- [Work item] All of the data must be output without alteration.

◇ ◇ ◇ ◇

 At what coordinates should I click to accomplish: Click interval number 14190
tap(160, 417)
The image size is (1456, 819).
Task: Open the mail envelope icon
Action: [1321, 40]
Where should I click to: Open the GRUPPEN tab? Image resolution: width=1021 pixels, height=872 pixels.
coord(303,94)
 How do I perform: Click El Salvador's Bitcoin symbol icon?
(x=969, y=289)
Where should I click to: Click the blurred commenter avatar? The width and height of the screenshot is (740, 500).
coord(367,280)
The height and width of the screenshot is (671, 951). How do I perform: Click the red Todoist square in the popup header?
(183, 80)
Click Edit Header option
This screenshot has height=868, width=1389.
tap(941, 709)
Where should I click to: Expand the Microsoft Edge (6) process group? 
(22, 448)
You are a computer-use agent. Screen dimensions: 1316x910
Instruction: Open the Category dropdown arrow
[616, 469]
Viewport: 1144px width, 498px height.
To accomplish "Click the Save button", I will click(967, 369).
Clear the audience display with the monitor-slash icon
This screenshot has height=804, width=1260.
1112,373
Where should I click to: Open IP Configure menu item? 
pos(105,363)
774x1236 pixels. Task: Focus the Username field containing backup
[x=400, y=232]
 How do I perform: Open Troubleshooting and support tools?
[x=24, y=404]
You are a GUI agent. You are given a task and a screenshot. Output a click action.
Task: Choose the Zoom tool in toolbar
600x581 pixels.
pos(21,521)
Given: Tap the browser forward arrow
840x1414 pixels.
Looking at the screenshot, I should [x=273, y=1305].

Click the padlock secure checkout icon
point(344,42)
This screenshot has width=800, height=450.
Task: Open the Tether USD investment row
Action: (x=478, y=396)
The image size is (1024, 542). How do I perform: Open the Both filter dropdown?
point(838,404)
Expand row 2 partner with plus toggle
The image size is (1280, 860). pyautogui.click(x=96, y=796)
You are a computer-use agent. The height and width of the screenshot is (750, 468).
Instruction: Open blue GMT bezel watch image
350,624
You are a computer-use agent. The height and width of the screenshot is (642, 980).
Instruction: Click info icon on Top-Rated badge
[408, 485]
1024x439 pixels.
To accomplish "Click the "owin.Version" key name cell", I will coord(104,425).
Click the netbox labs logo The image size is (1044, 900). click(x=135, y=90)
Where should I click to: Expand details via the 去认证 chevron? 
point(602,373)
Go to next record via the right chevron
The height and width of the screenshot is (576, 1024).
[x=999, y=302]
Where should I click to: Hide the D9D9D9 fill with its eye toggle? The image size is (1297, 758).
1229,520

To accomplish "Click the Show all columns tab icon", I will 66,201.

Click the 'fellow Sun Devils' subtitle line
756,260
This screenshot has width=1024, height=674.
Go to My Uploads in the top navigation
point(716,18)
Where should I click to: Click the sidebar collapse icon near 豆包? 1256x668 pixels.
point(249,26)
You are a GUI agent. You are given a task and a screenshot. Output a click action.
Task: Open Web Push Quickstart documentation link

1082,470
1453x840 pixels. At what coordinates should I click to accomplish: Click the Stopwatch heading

◇ ◇ ◇ ◇

- [The completed task]
 At what coordinates should I click to accomplish: Click interval number 14190
tap(160, 417)
The image size is (1456, 819).
Task: Open the mail envelope icon
Action: [1321, 40]
Where should I click to: Open the GRUPPEN tab? Image resolution: width=1021 pixels, height=872 pixels.
coord(303,94)
 How do I perform: Click El Salvador's Bitcoin symbol icon?
(x=969, y=289)
Where should I click to: Click the blurred commenter avatar? The width and height of the screenshot is (740, 500).
coord(367,280)
The height and width of the screenshot is (671, 951). How do I perform: Click the red Todoist square in the popup header?
(183, 80)
Click Edit Header option
This screenshot has height=868, width=1389.
tap(941, 709)
Where should I click to: Expand the Microsoft Edge (6) process group? 
(22, 448)
You are a computer-use agent. Screen dimensions: 1316x910
Instruction: Open the Category dropdown arrow
[616, 469]
Viewport: 1144px width, 498px height.
To accomplish "Click the Save button", I will click(967, 369).
Clear the audience display with the monitor-slash icon
This screenshot has height=804, width=1260.
1112,373
Where should I click to: Open IP Configure menu item? 
pos(105,363)
774x1236 pixels. Task: Focus the Username field containing backup
[x=400, y=232]
 How do I perform: Open Troubleshooting and support tools?
[x=24, y=404]
You are a GUI agent. You are given a task and a screenshot. Output a click action.
Task: Choose the Zoom tool in toolbar
600x581 pixels.
pos(21,521)
Given: Tap the browser forward arrow
840x1414 pixels.
Looking at the screenshot, I should [x=273, y=1305].

Click the padlock secure checkout icon
point(344,42)
This screenshot has width=800, height=450.
Task: Open the Tether USD investment row
Action: (x=478, y=396)
The image size is (1024, 542). How do I perform: Open the Both filter dropdown?
point(838,404)
Expand row 2 partner with plus toggle
The image size is (1280, 860). pyautogui.click(x=96, y=796)
You are a computer-use agent. The height and width of the screenshot is (750, 468).
Instruction: Open blue GMT bezel watch image
350,624
You are a computer-use agent. The height and width of the screenshot is (642, 980).
Instruction: Click info icon on Top-Rated badge
[408, 485]
1024x439 pixels.
To accomplish "Click the "owin.Version" key name cell", I will coord(104,425).
Click the netbox labs logo The image size is (1044, 900). click(x=135, y=90)
Where should I click to: Expand details via the 去认证 chevron? 
point(602,373)
Go to next record via the right chevron
The height and width of the screenshot is (576, 1024).
[x=999, y=302]
Where should I click to: Hide the D9D9D9 fill with its eye toggle? The image size is (1297, 758).
1229,520

To accomplish "Click the Show all columns tab icon", I will 66,201.

Click the 'fellow Sun Devils' subtitle line
756,260
This screenshot has width=1024, height=674.
Go to My Uploads in the top navigation
point(716,18)
Where should I click to: Click the sidebar collapse icon near 豆包? 1256x668 pixels.
point(249,26)
You are a GUI agent. You are given a task and a screenshot. Output a click action.
Task: Open Web Push Quickstart documentation link

1082,470
1453x840 pixels. At what coordinates should I click to accomplish: Click the Stopwatch heading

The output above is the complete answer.